(Supplied data)

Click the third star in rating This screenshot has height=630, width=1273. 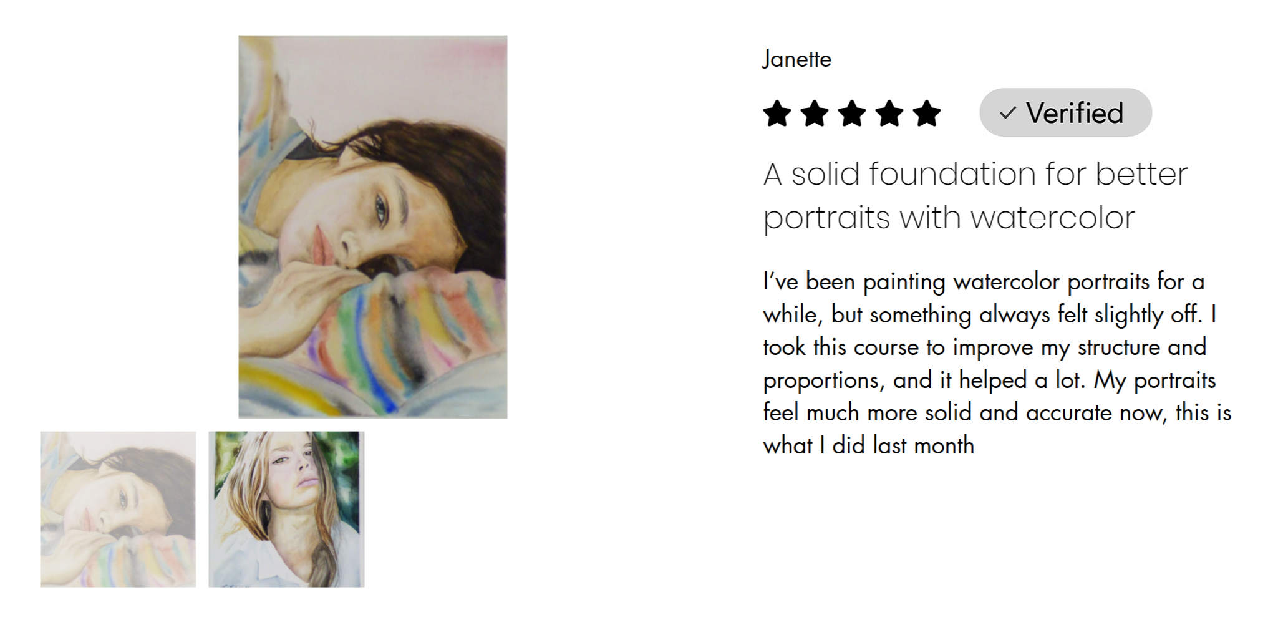tap(851, 114)
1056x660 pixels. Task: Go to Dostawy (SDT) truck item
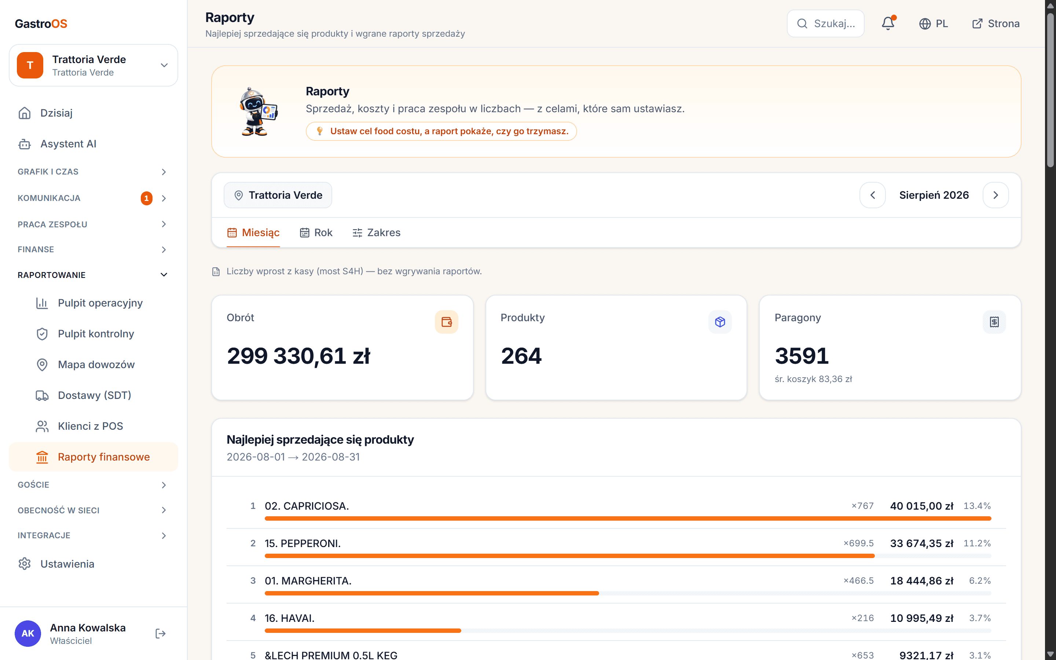pyautogui.click(x=93, y=395)
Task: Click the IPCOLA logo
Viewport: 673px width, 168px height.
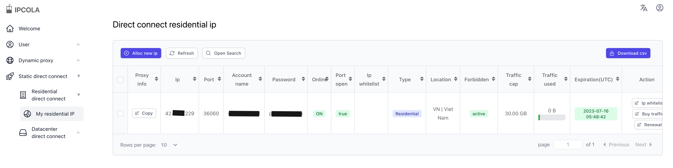Action: coord(23,9)
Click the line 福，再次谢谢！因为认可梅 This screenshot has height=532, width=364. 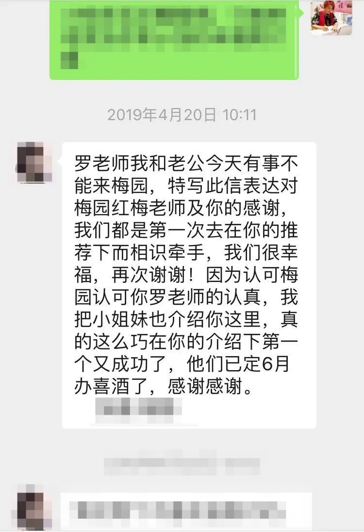click(x=186, y=275)
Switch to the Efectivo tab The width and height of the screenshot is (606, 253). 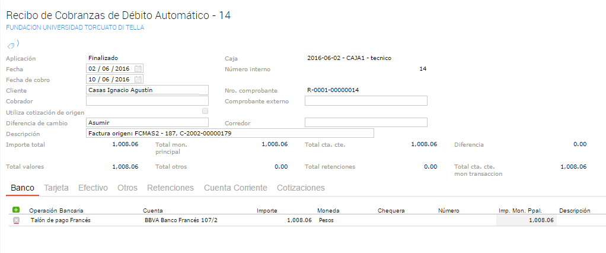click(x=93, y=188)
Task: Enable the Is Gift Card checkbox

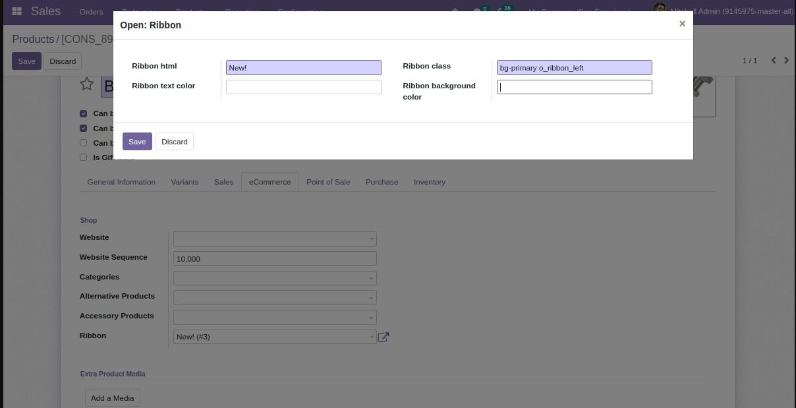Action: (83, 157)
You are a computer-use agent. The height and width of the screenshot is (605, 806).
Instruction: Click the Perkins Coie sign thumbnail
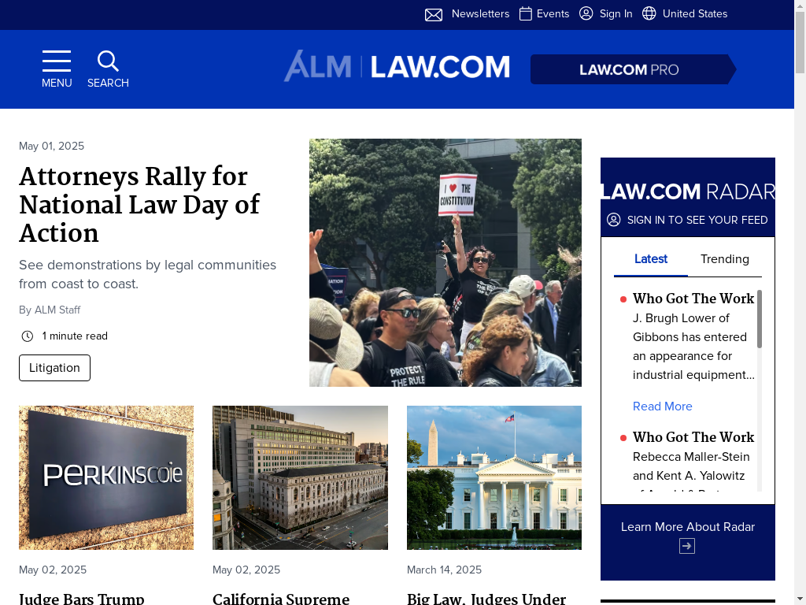click(106, 477)
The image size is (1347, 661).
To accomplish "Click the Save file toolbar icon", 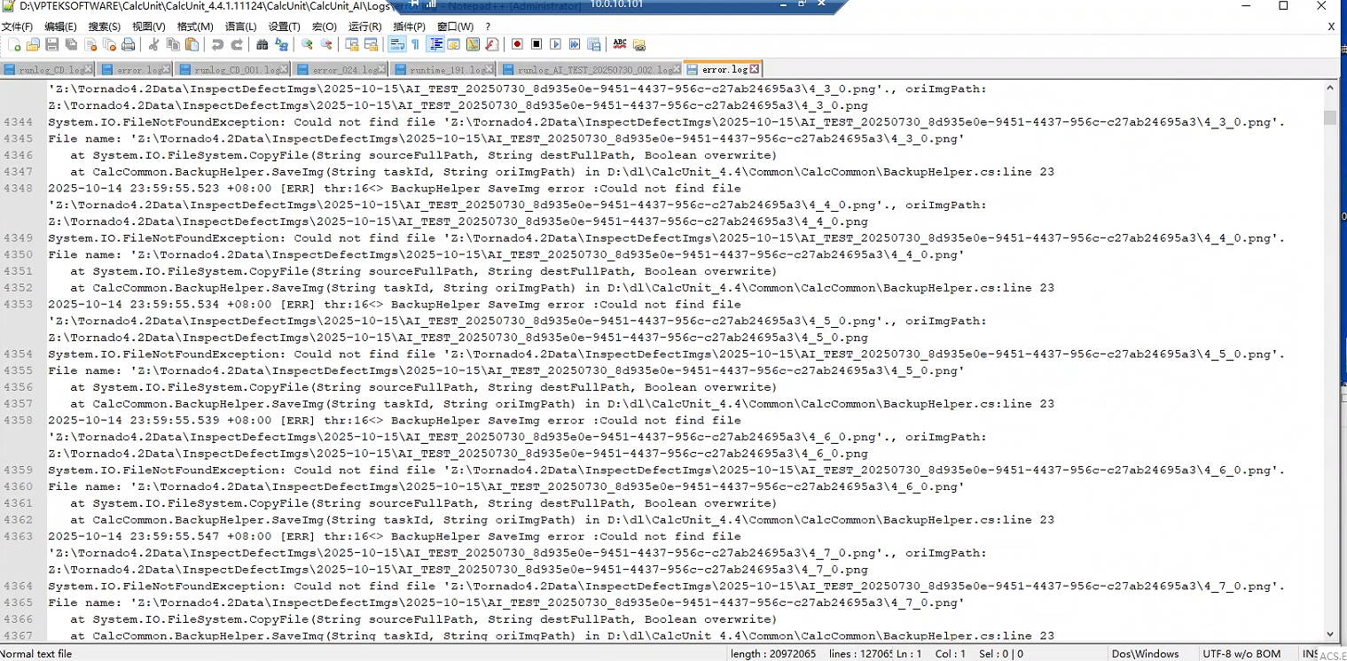I will 51,44.
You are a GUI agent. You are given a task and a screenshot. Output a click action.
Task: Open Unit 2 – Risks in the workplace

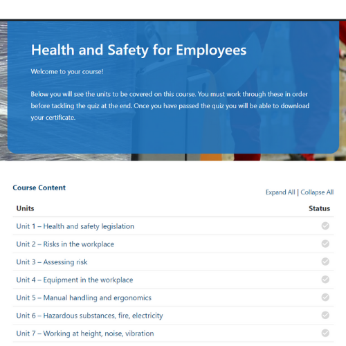(65, 244)
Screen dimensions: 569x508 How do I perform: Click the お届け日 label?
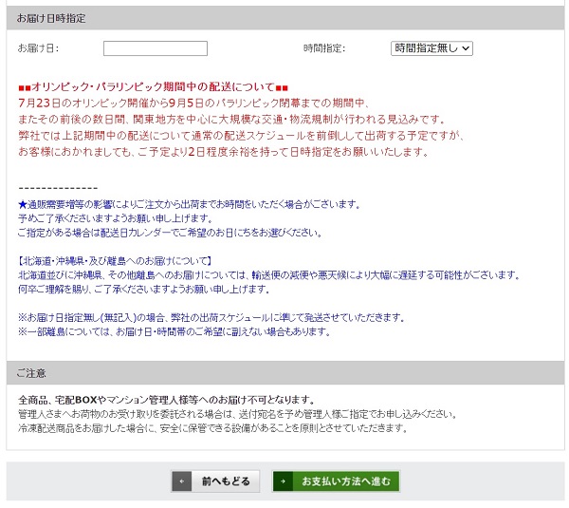(38, 47)
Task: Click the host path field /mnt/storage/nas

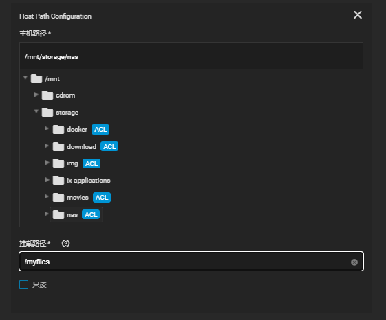Action: (191, 57)
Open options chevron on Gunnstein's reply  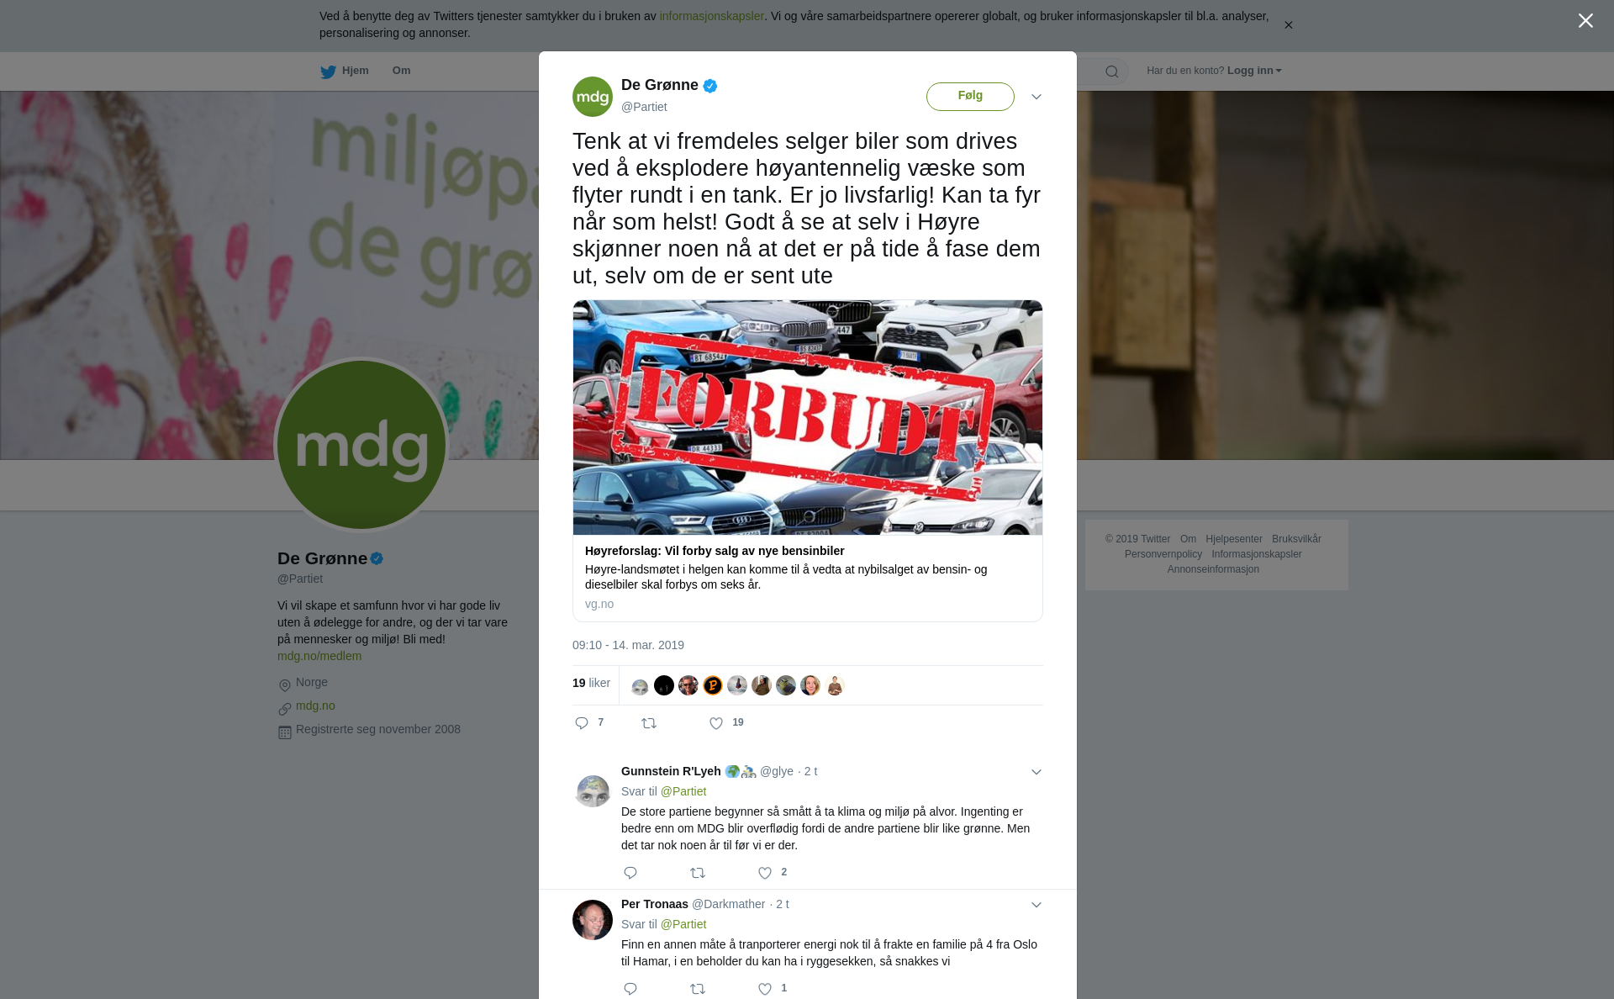pyautogui.click(x=1036, y=772)
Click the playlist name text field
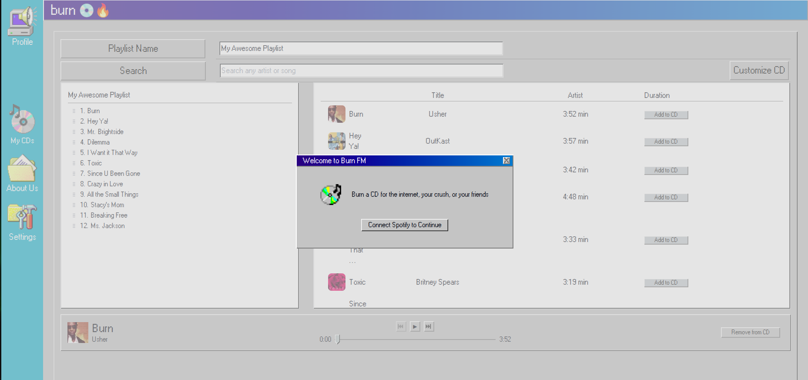This screenshot has width=808, height=380. coord(361,48)
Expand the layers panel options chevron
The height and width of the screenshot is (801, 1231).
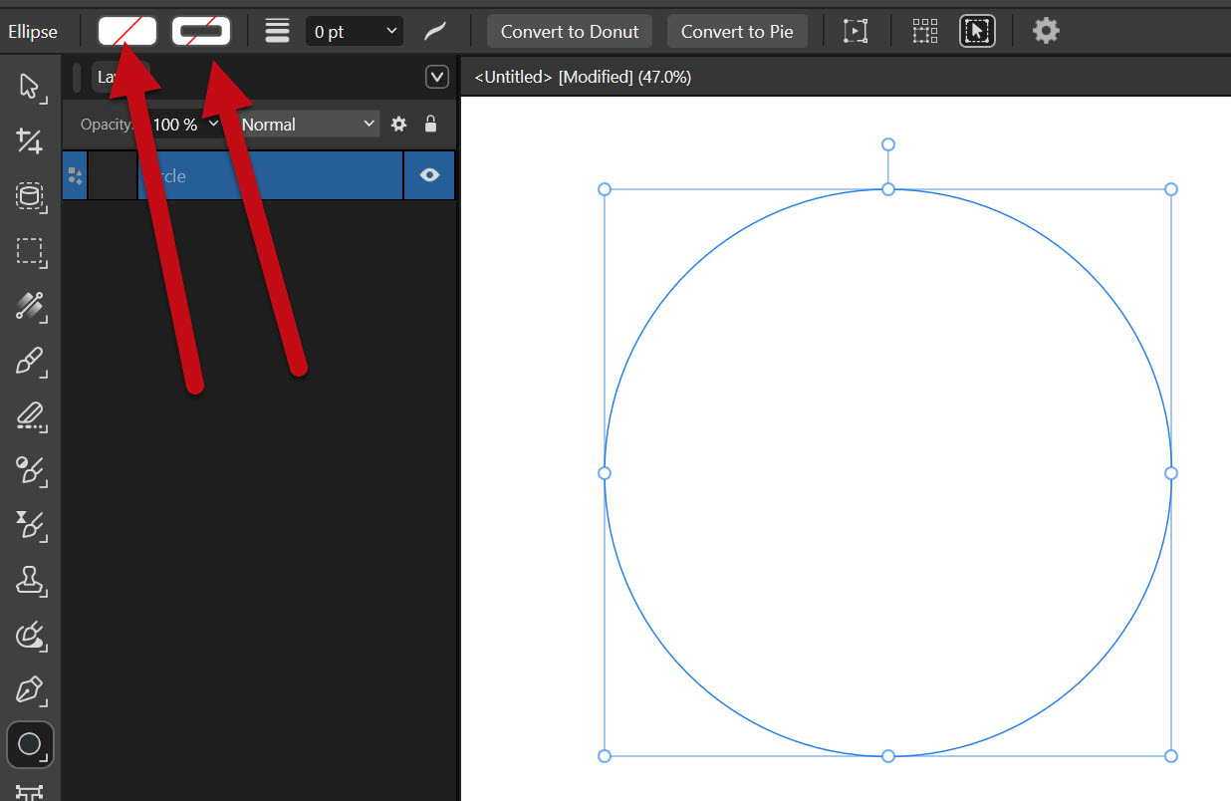click(x=436, y=77)
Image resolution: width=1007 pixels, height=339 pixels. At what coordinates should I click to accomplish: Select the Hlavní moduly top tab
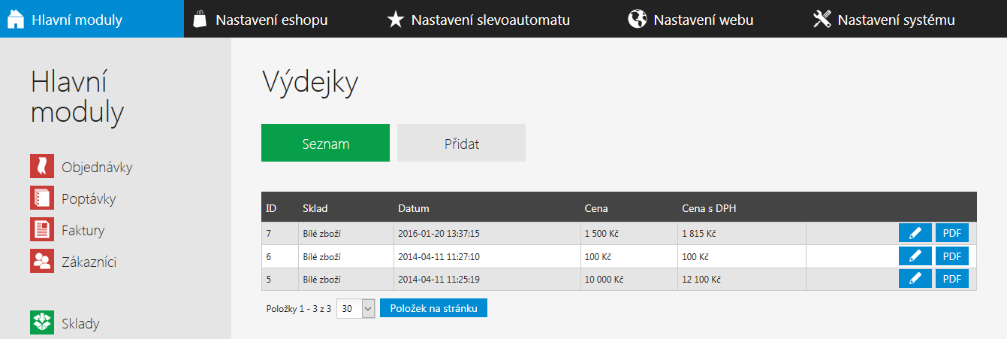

(End Supplied data)

What you will do: Whenever the word "agent" appears in a line of the data above, that line counts. Say how many lines count, and nothing more.

Task solution: 2